Each line from the one holding "This screenshot has width=813, height=563." through the final line of the data below is to be given again exactly, and no other line is to appear.

◆ **Data supplied**:
%%

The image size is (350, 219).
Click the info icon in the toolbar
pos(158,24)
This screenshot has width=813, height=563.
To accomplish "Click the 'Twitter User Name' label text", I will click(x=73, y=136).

%%

◆ **Solved exercise**:
This screenshot has width=813, height=563.
To accomplish "Click the 'Twitter User Name' label text", I will click(x=73, y=136).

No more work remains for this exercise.